Hacker News new | ask | show | jobs
by gizmo686 2551 days ago
There is a simpler solution if you do not mind leaving entropy on the table. Break the people up into groups of two without regard for their selection. If two people provide the same number, ignore them. Otherwise, output "0" if the first person's number is smaller then the second, and output "1" if the first person's number is larger.

From this, you have a sequence of uniformly random bits, from which you can construct a uniformly random number between 1 and 10. A simple way (although, again, likely leaving entropy on the table) is to break these bits into groups of 4; interperate them as 4 bit unsigned integers, and discard any result that is not in the range 1-10.

4 comments

That works and is perfectly uniform (if the people are i.i.d.), but requires quizzing around 20, 40, 60 or more people for a number before you can deliver one, while the algorithm described only requires one or two.

EDIT: Not quite that many, more like around 9, 18, 27 or so, see below.

I'm not sure I understand.

**Work instructions:**
(a) Set down a passage from the Hacker News thread word for word, starting at "That works and" and ending at "so, see below.".
(b) Answer these questions about the Hacker News thread:
(i) Into groups of how many people are the people broken up?
(ii) What is output when the first person's number is smaller than the second?
(iii) Into groups of how many bits are the random bits broken to form a number?
The rows that come after this point are not needed.

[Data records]
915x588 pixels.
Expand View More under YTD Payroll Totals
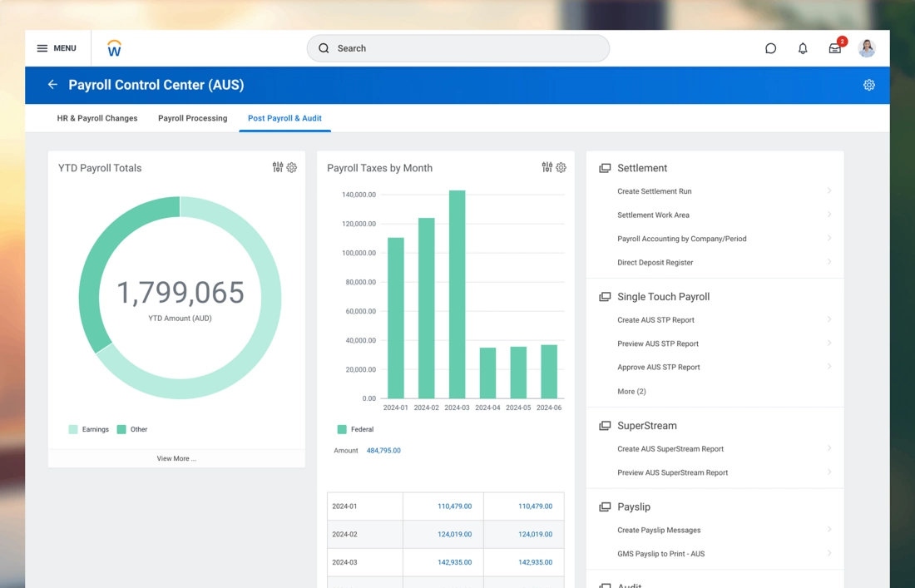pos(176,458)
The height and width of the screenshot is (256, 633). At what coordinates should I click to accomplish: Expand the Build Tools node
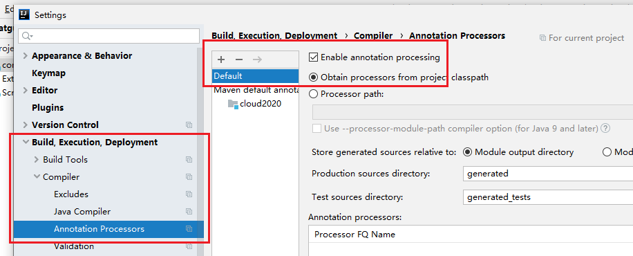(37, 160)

--

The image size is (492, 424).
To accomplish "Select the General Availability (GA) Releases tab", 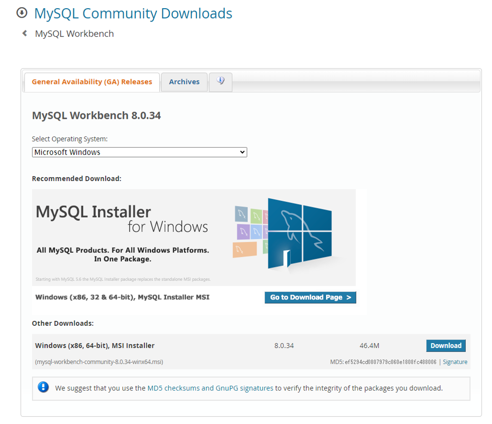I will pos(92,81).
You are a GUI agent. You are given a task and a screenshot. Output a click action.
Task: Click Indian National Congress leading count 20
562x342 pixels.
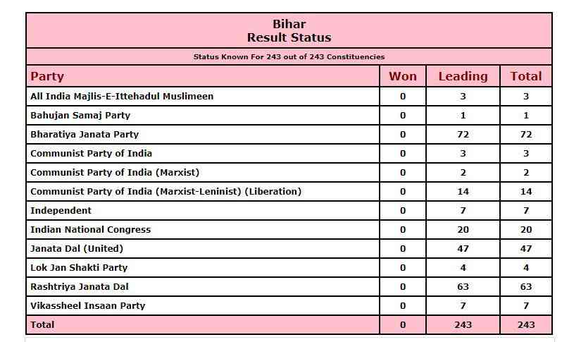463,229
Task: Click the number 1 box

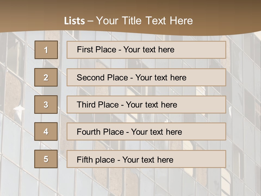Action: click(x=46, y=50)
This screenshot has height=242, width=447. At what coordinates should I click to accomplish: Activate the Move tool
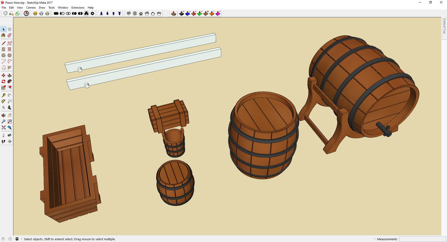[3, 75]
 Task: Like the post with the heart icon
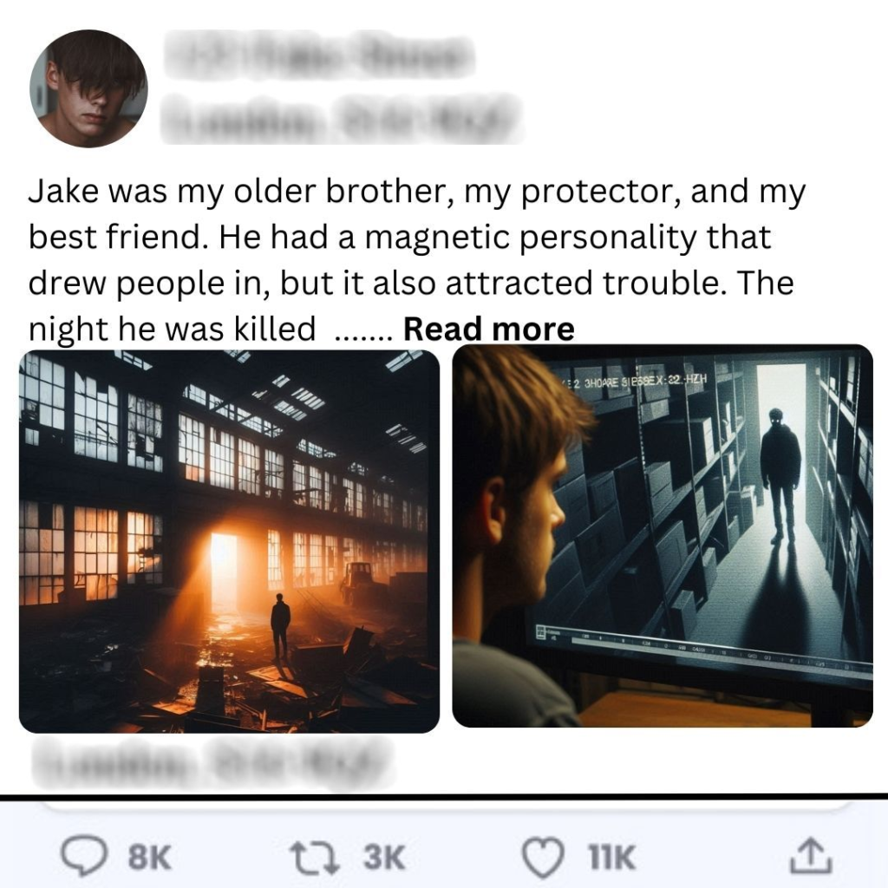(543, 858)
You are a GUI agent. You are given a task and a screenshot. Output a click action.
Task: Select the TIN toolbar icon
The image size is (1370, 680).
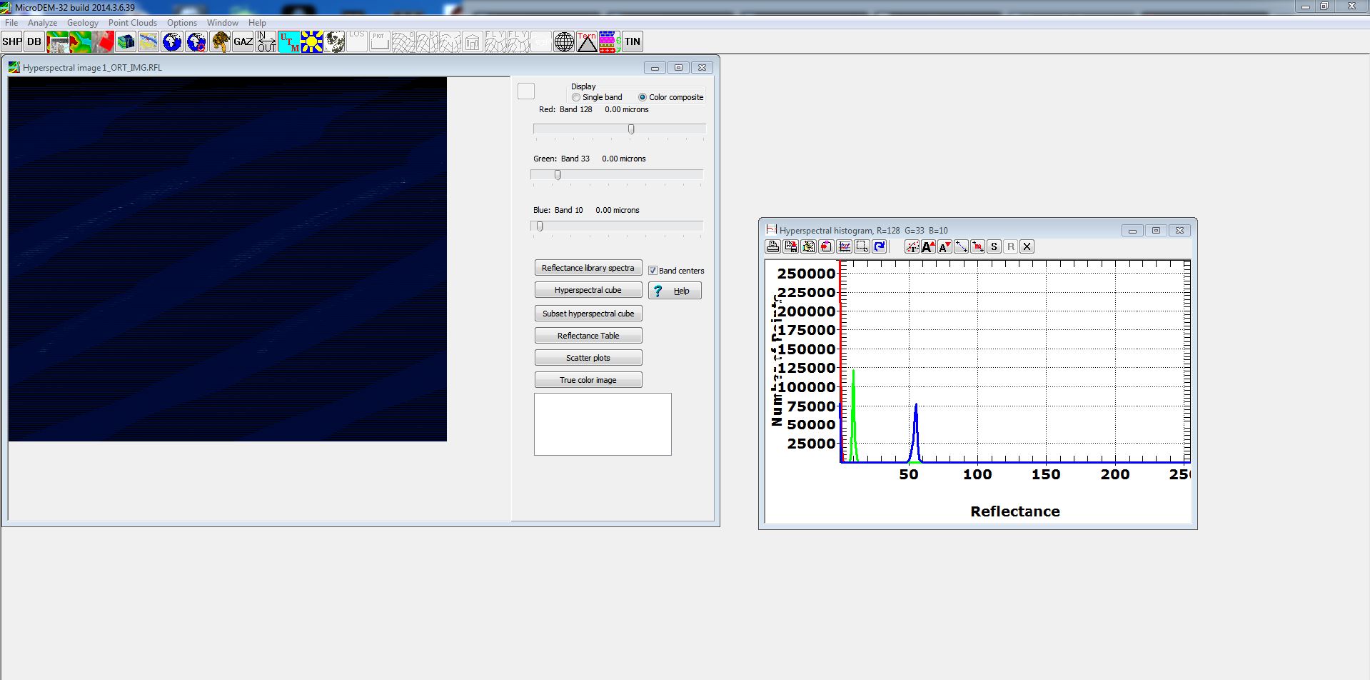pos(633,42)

**Results in order:**
(a)
That works and is perfectly uniform (if the people are i.i.d.), but requires quizzing around 20, 40, 60 or more people for a number before you can deliver one, while the algorithm described only requires one or two.

EDIT: Not quite that many, more like around 9, 18, 27 or so, see below.

(b)
(i) Two.
(ii) "0".
(iii) 4.